22. Text: Recap

Clustering Recap

We just covered a bunch of information! Here is a quick recap!

I. Clustering

You learned about clustering, a popular method for unsupervised machine learning. We looked at three ways to identify clusters in your dataset.

  1. Visual Inspection of your data.
  2. Pre-conceived ideas of the number of clusters.
  3. The elbow method, which compares the average distance of each point to the cluster center for different numbers of centers.

II. K-Means

You saw the k-means algorithm for clustering data, which has 3 steps:

1. Randomly place k-centroids amongst your data.

Then repeat the following two steps until convergence (the centroids don't change):

2. Look at the distance from each centroid to each point. Assign each point to the closest centroid.

3. Move the centroid to the center of the points assigned to it.

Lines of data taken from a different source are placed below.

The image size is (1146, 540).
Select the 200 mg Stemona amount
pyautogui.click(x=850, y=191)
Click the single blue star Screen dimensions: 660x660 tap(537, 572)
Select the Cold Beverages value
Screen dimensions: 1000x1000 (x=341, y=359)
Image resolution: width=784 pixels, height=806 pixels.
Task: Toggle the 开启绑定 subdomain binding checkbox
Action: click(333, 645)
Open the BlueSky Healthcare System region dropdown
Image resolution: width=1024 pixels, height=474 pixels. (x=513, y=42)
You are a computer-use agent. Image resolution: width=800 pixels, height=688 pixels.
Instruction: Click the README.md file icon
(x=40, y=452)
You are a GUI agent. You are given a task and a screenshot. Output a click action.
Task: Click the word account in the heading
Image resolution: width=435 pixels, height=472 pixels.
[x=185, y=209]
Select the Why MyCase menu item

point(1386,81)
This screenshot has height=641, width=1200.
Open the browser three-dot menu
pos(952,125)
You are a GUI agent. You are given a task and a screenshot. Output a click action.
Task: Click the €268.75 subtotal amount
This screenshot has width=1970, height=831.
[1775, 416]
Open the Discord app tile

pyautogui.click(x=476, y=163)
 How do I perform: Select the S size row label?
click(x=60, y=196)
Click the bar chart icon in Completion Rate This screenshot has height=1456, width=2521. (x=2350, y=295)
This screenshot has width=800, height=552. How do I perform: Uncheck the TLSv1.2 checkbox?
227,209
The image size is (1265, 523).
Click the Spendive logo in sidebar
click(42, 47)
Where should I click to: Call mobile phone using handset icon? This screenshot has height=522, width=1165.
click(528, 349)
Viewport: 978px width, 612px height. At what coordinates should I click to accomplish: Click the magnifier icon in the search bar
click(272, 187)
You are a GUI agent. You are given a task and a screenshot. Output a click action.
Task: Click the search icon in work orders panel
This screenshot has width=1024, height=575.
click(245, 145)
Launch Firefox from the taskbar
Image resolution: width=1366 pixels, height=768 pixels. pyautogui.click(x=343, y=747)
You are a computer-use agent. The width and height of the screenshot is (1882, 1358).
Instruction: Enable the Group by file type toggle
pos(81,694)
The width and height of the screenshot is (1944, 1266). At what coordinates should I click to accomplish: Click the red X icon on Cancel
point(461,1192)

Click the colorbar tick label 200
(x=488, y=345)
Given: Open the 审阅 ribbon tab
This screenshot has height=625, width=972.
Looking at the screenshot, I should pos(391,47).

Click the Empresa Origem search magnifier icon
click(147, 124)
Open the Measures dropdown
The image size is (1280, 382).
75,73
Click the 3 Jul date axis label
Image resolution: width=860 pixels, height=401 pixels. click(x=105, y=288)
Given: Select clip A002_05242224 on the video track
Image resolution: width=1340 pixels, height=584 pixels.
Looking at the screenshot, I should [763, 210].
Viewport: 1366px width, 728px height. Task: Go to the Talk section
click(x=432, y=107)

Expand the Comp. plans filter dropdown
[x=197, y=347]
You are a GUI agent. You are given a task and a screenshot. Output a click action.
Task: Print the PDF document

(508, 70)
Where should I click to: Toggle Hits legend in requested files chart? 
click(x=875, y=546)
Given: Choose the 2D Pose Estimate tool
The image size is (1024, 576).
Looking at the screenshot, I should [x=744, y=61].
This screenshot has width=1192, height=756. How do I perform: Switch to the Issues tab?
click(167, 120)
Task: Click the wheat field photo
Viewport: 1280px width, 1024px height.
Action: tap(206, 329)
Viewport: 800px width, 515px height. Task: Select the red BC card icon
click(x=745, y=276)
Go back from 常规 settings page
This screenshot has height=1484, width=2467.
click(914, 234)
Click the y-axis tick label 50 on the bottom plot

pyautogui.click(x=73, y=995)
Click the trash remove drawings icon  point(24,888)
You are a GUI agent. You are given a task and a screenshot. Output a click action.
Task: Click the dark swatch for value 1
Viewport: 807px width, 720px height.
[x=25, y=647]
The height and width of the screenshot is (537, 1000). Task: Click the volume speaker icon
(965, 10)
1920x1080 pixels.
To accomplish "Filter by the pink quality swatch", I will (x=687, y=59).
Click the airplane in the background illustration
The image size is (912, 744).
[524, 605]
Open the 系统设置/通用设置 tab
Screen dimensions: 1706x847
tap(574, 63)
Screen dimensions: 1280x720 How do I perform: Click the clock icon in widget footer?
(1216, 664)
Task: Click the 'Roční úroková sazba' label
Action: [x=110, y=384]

III. Concerns with K-Means

Finally, we discussed some concerns with the k-means algorithm. These concerns included:

1. Concern: The random placement of the centroids may lead to non-optimal solutions.

Solution: Run the algorithm multiple times and choose the centroids that create the smallest average distance of the points to the centroids.

2. Concern: Depending on the scale of the features, you may end up with different groupings of your points.

Solution: Scale the features using Standardizing, which will create features with mean 0 and standard deviation 1 before running the k-means algorithm.